I'll share a couple of quotes because I thought they were so powerful:

"We alternate between feelings of helplessness and fury as we stare into the ground, his eyes, her youth, the empty cradle, the empty bed, and the face in the mirror, hollow with fear.  His ways are not our ways."

"I struggle to make sense of how a loving God could let a 3 year old child put a wreath of flowers on her mother's casket.  I also struggle with understanding how God watched them put a crown of thorns on His own Son."

"What a beautiful image we allow Him to paint when we trust Him in seasons of life that feel ugly."

These quotes were in this order, in the same chapter, but they weren't all together.  But I just love the progression.  I've been in that position where it's just so hard to make sense of tragedy.  The grief can be too much to bear, until we lift our eyes to the cross and we realize that we are delivered through tragedy...  God sees the whole picture as our lives are redeemed and fashioned and fitted for His purposes, not in spite of, but because of the dark places in our lives.

Remember the story of Jonah?  I won't retell it here, but remember how God "appointed" a fish to swallow him up?  That word, "appointed", can also be translated, "provided".

In the book, Angie says, "He provided the fish.  Not to harm Jonah, but to rescue him . . .  It is a constant dying of self that leads us into the place of trust, and sometimes it looks a whole lot like the guts of a fish."

Isn't that the truth?

In the story of Jonah, God provided a fish, a plant, a wind and a worm.

He orchestrated the circumstances of Jonah's life in order to bring about a change in his heart.

When Jonah sat in the belly of the whale, he praised the Lord.  But when the Lord sent a worm to devour the plant that provided shade for Jonah, he became angry and wished himself to die.  It wasn't the whale that devoured Jonah...it was the worm.

Have you ever felt like it was easier to live by faith in the big things than the little ones?

It seems we've been going through some "testing of faith" in our household lately... Nothing huge, thankfully. But it feels a lot like worms.
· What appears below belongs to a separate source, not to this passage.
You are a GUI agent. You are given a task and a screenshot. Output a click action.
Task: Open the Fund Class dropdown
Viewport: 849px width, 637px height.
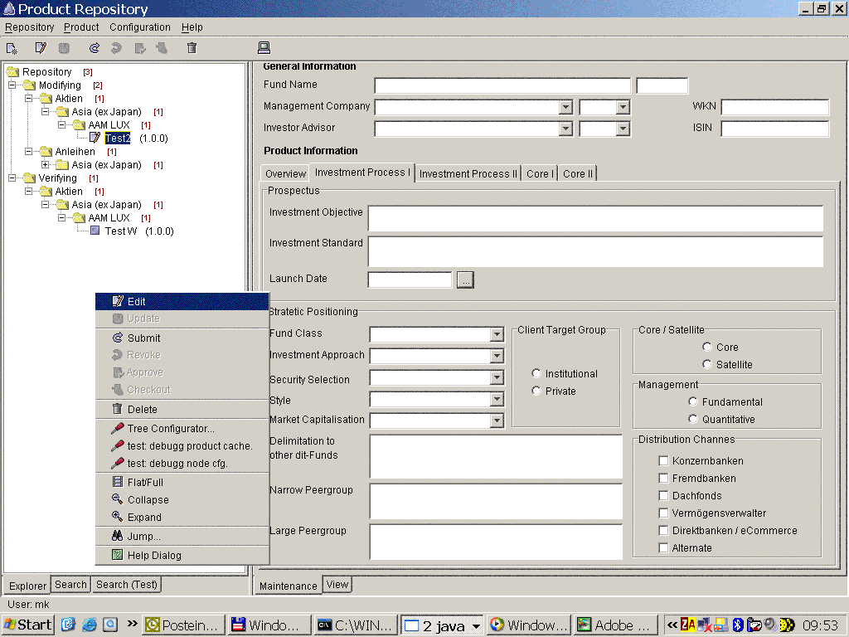[x=497, y=334]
I wish I could tell you I've been quietly trusting in the Lord and praising Him through it all.  Not exactly.  I've worried a bit and snitted a little... (maybe more than a little.)  I've been unkind and impatient.  I want to do better.

Sometimes I feel like I should just sit on the sidelines until I am better.  But putting myself on the bench doesn't accomplish anything for eternity.  So, I have to accept the fact that I'm a work in progress and God's ways are not my ways.  I'm glad He's far more patient with me than I deserve.  And I'm glad that He chooses to use me in spite of my weaknesses...which are many.